Loveland resident Matt Brennan has begun the ascent of the tallest mountain in the world. Currently above 18,500 feet and with temperatures dipping to 10 degrees and only getting lower, the climb is still young.
Upon arrival, Brennan underwent icefall training with his guides (Sherpas) and fellow climbers. Brennan held a poster made by Loveland High School teachers and Elementary School students in order to represent Loveland and shared photos on his Facebook page,
Matt Brennan of Cincinnati and The Conquering of Mount Everest.
On April 17th, Brennan took part in a Puja Ceremony, in which Matthew Brennan, his peers, and his guides asked Chomolungma (Mother Goddess of the Earth) for permission to climb the mountain.
The Puja ceremony is a Hindu ritual that is celebrated my some daily and others at important life events. Puja translates roughly to praise, worship and invocation. There are various forms of puja with varying levels of complexity and steps.
“[The Puja] an extremely emotional event given the fact the ceremony was held in the shadow of the Khumbu Icefall where, in 2014, many of our Sherpa lost relatives in the icefall collapse. I have no shame in the fact I spent most of the ceremony wiping away tears.
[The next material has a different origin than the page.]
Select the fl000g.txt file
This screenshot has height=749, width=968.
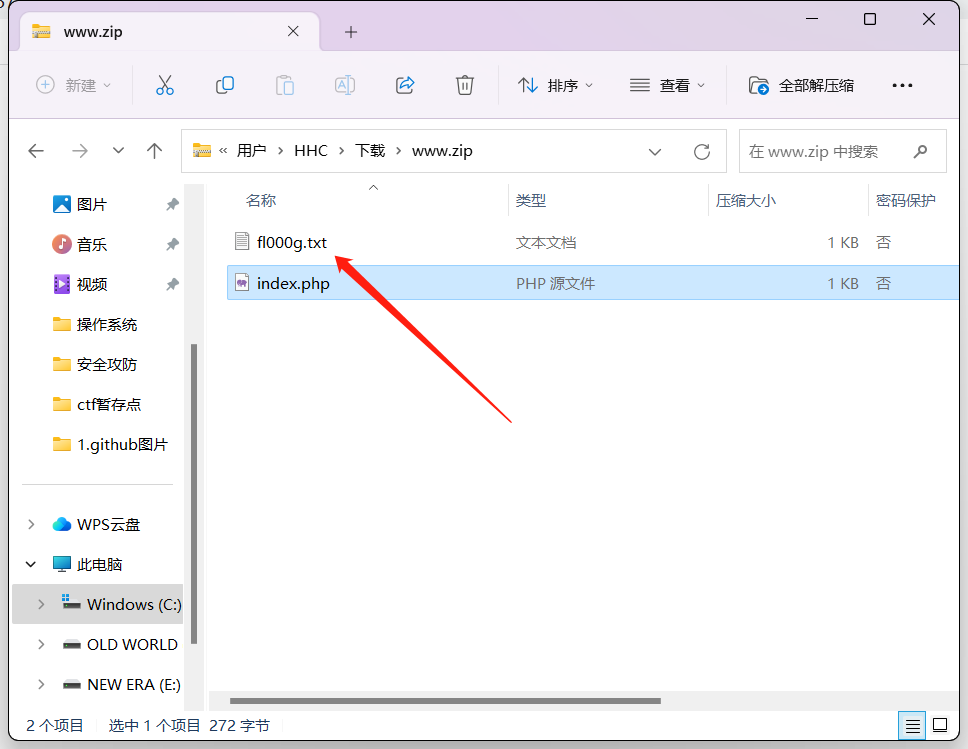pos(289,241)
On April 18th, mountain climbing was closed in order to honor the anniversary of a tragic disaster resulting in the death of seventeen Sherpa in an icefall disaster four years earlier. The avalanche on April 18, 2014 lead to Nepalese Government-required changes in ascent route.
Of the 19 climbers who died that season, only two were uninvolved in the avalanche. What Sherpas believed to be poor government compensation for the deaths of their friends and peers lead to a strike and refusal to work on April 22nd. Now, the 18th is held as a day of respect for the Sherpas who passed in the Icefall. Not only is it a somber memorial, but it serves as a reminder of the perils that Mt. Everest holds.
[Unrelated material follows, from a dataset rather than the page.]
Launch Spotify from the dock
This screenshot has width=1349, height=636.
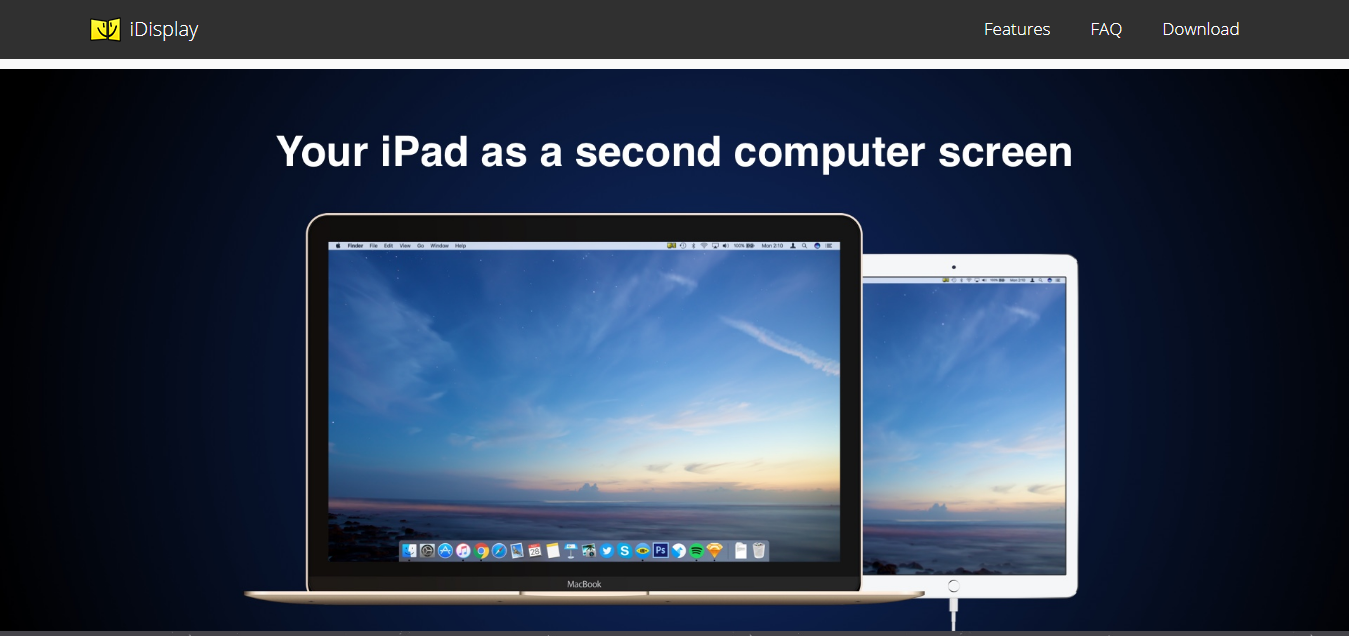[698, 550]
A Sherpa is often misunderstood by western culture to be a specialized profession but is rather a Tibetic ethnic group. They are a multi-millennia old culture renowned for their skill climbing mountains. The group is specially adapted due to their thousands of years living at high altitudes and have literal super-abilities that assist in mountaineering. Sherpas produce twice the nitric oxide of most humans, have a higher metabolism and a hold a considerably increased ability to convert oxygen into energy, reducing risk for hypoxia.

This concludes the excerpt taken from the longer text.